━━━━━ DOCUMENT EXTRACT ━━━━━

For everyone having issues with their BIOS or UEFI not recognizing their new M.2 NVMe SSD's, you have another option that usually works great. Either DUET or Clover UEFI bootloaders, booted from USB.
My Motherboard is a old 2010 Asus x58, and I use Clover. I installed clover to a fast SanDisk USB, then I set the legacy BIOS to Plug and Play OS = YES. Then I installed my new Samsung SM961 NVMe SSD. I set the BIOS boot order to boot to the Clover USB, then I launched Windows 10 installer from USB 3.0, installed Windows in normal UEFI mode onto the GPT partitioned SM961. Windows 10 is installed as the boot drive and it works PERFECTLY on a 7 year old system. I then set Clover to automatically boot Windows in 1 second. I then installed the latest Samsung NVMe drivers into the Samsung NVMe controller under Storage Controllers in Device Manager. It's about 8 times faster than a SATA II SSD now, and 3.5 times faster than a single SATA III connection.
Booting ANY NVMe SSD from Legacy BIOS Motherboards:
https://audiocricket.com/2016/12/31/booting-samsung-sm961-on-asus-p6t-se-mainboard/
Booting any NVMe SSD from UEFI based Motherboards:
http://www.win-raid.com/t2375f46-Guide-NVMe-boot-without-modding-your-UEFI-BIOS-Clover-EFI-bootloader-method.html
You can even modify your UEFI based motherboards bios possibly, just look for the guides on the win-raid website. I have been successful on every system so far even ones as old as 10 years. If you do not want to mod anything, pick up the Samsung 950 Pro, it has a built in legacy option rom that the older systems will usually see as a IDE controller. The BIOS will initialize it as a IDE device, but once the OS loads it will load it as a NVMe device.
NOTE: Make sure your M.2 port is PCIe based and not SATA based. If it is SATA M.2, then the best SSD you can do is probably the Samsung EVO M.2 SSD, which is no different than a normal SATA SSD.

━━━━━

YOUR GOAL
In the post on booting NVMe SSDs from older motherboards, which SSD is suggested for anyone who does not want to mod anything?

━━━━━ COLLECTED DATA ━━━━━

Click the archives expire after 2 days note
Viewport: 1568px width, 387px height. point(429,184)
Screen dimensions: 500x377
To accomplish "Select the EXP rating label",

━━━━━

SOLUTION TO THIS TASK
The Samsung 950 Pro.